SIMALUNGUN |Update24News.id – Gerak cepat dan ketajaman intelijen Sat Narkoba Polres Simalungun kembali menorehkan hasil besar. Dalam satu malam operasi senyap, dua pengedar sabu berhasil diringkus di dua lokasi berbeda, sementara jalur pasokan narkoba dari Medan kini diburu aparat. Total barang bukti yang diamankan mencapai 15,94 gram bruto.

Operasi yang berlangsung Rabu, 08 April 2026 itu dipimpin Kanit I Sat Narkoba Alek Ari Sandi Sidabutar bersama Kanit II Juli Master Saragih setelah menerima laporan warga soal maraknya transaksi sabu di Dusun 3, Huta Gunung Panaborangan, Nagori Tangga Batu, Kecamatan Hatonduan, Kabupaten Simalungun.

Tanpa membuang waktu, tim bergerak ke lokasi pertama. Sekira pukul 20.00 WIB, seorang pria bernama Tunggul Purba (45) diamankan. Dari tangan tersangka, polisi menyita satu plastik klip besar dan lima plastik klip kecil berisi sabu seberat 13,55 gram bruto, timbangan digital, alat hisap rakitan, plastik kosong, uang tunai Rp240 ribu hasil penjualan, telepon genggam, serta tas yang digunakan menyimpan barang haram tersebut.

Penangkapan pertama membuka pintu jaringan berikutnya. Dalam pemeriksaan, Tunggul Purba mengaku mendapatkan sabu dari Bintang Simanjuntak di kawasan Tanah Jawa.

Tim langsung melakukan pengembangan. Hanya berselang dua jam, sekira pukul 22.00 WIB, tersangka kedua Bintang Simanjuntak (41) berhasil ditangkap di rumahnya di Jalan Sisingamangaraja, Kelurahan Pematang Tanah Jawa, Kecamatan Tanah Jawa. Dari lokasi kedua, polisi menemukan sabu seberat 2,39 gram bruto, uang tunai Rp433 ribu, handphone, korek api, dan tas hitam.

Dari mulut Bintang Simanjuntak, polisi memperoleh nama baru: Guntur, yang disebut sebagai pemasok utama dari kawasan Tembung, Medan. Namun saat diburu, target diduga sudah kabur dan kini masuk daftar pengejaran.

Kasi Humas Polres Simalungun Verry Purba menegaskan bahwa pengungkapan dua kasus dalam satu malam menjadi bukti tidak adanya ruang bagi pelaku narkoba di wilayah hukum Polres Simalungun.
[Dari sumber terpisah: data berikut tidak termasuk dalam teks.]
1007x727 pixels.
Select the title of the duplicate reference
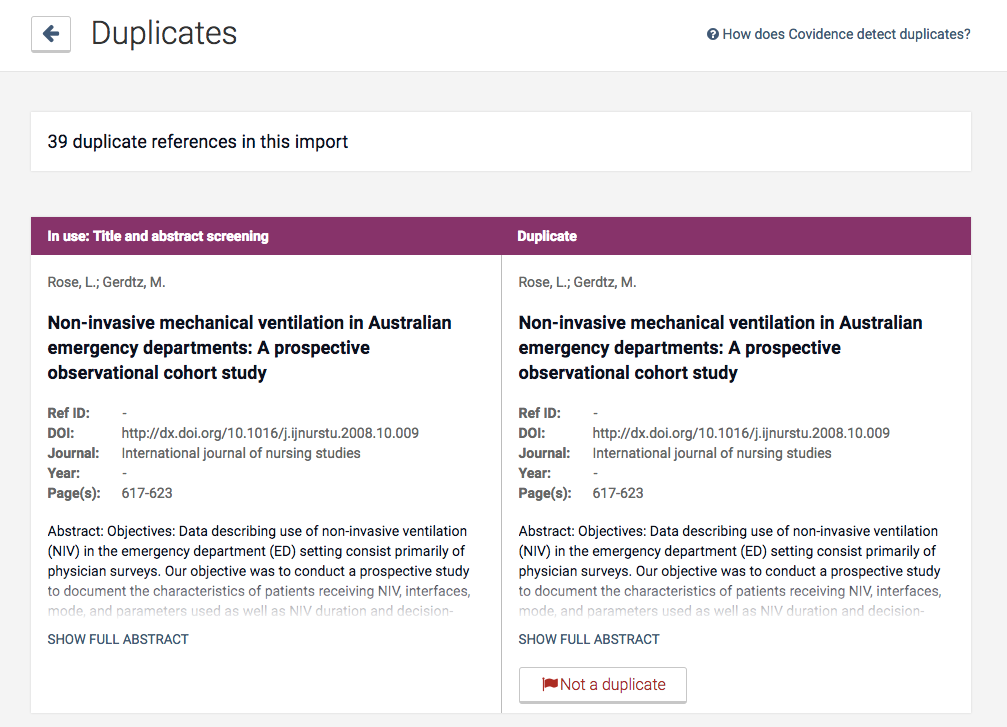point(720,348)
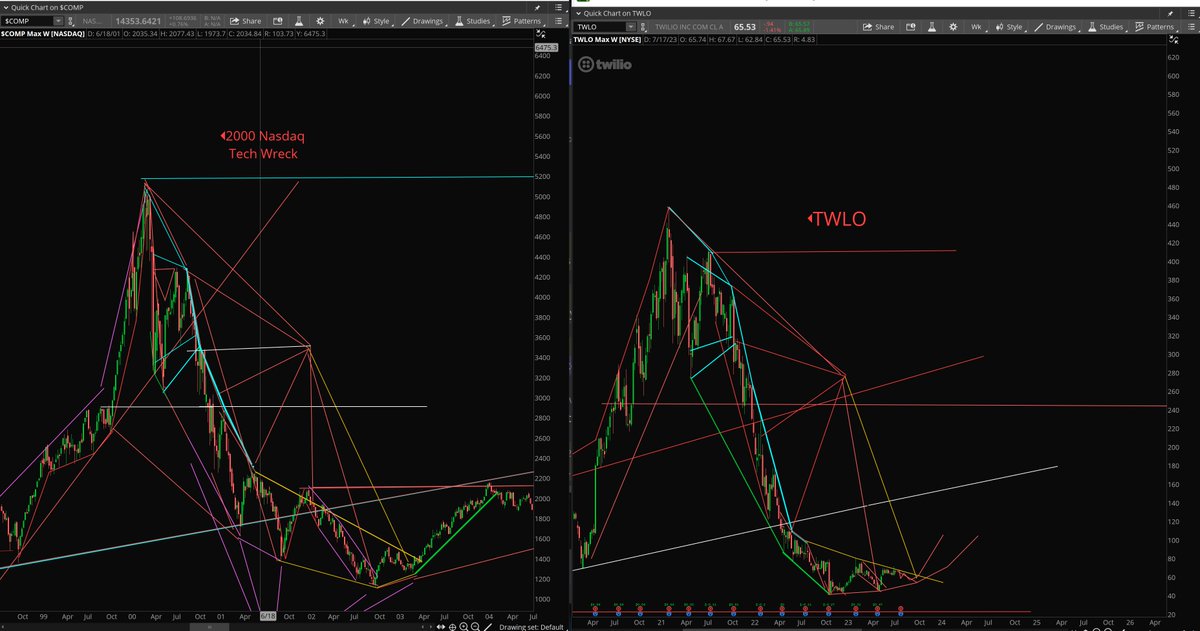Toggle the symbol link icon beside TWLO field

[642, 27]
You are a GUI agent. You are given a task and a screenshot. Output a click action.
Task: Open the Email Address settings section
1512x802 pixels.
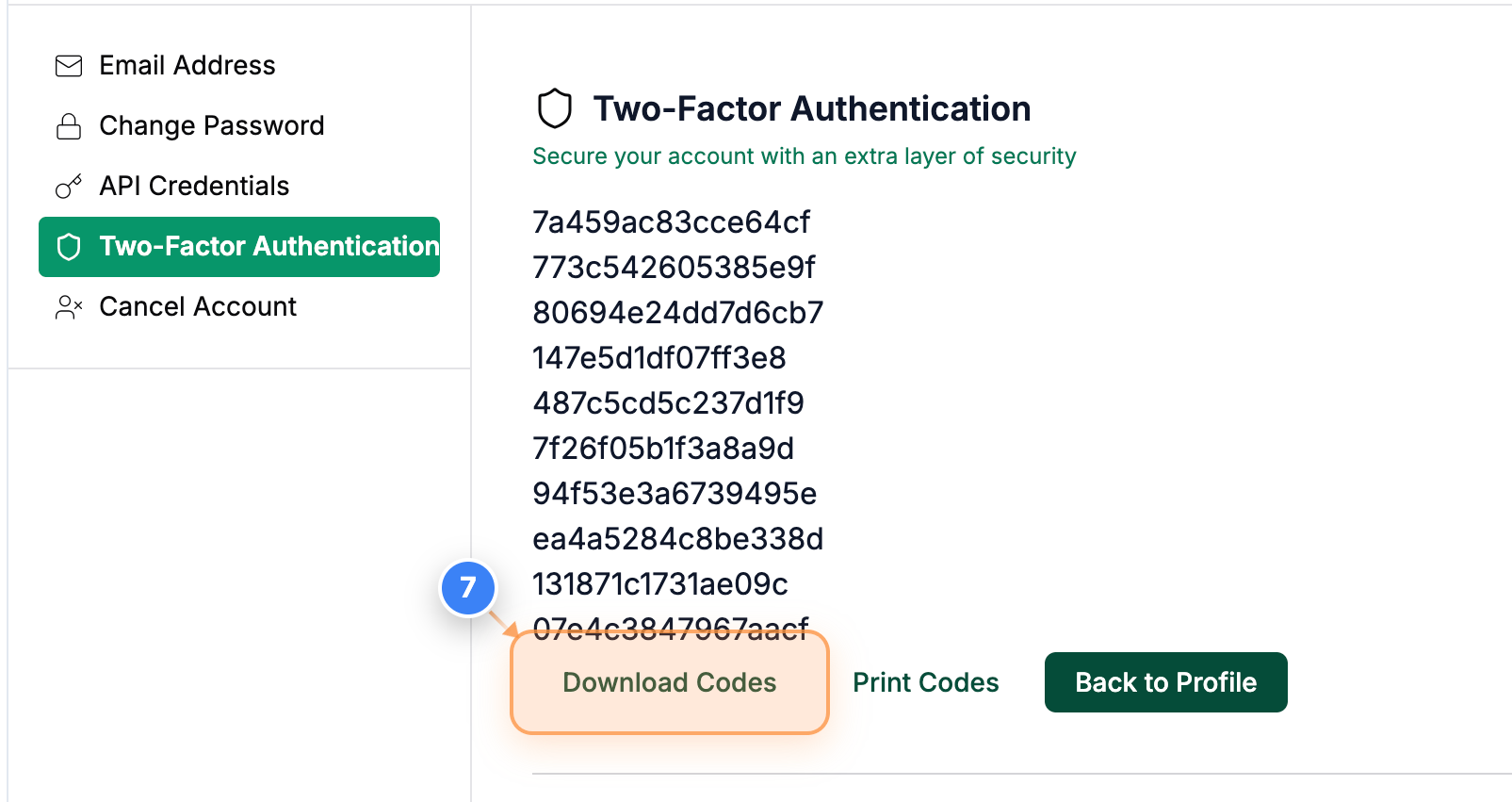pyautogui.click(x=187, y=65)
“Dua lokasi, dua tersangka, satu malam. Ini bukti nyata keseriusan kami memutus mata rantai peredaran narkoba sampai ke akar-akarnya,” tegasnya.

Kini kedua tersangka mendekam di sel tahanan Sat Narkoba Polres Simalungun untuk menjalani pemeriksaan intensif. Ia memastikan perburuan terhadap jaringan di atasnya masih terus berlangsung.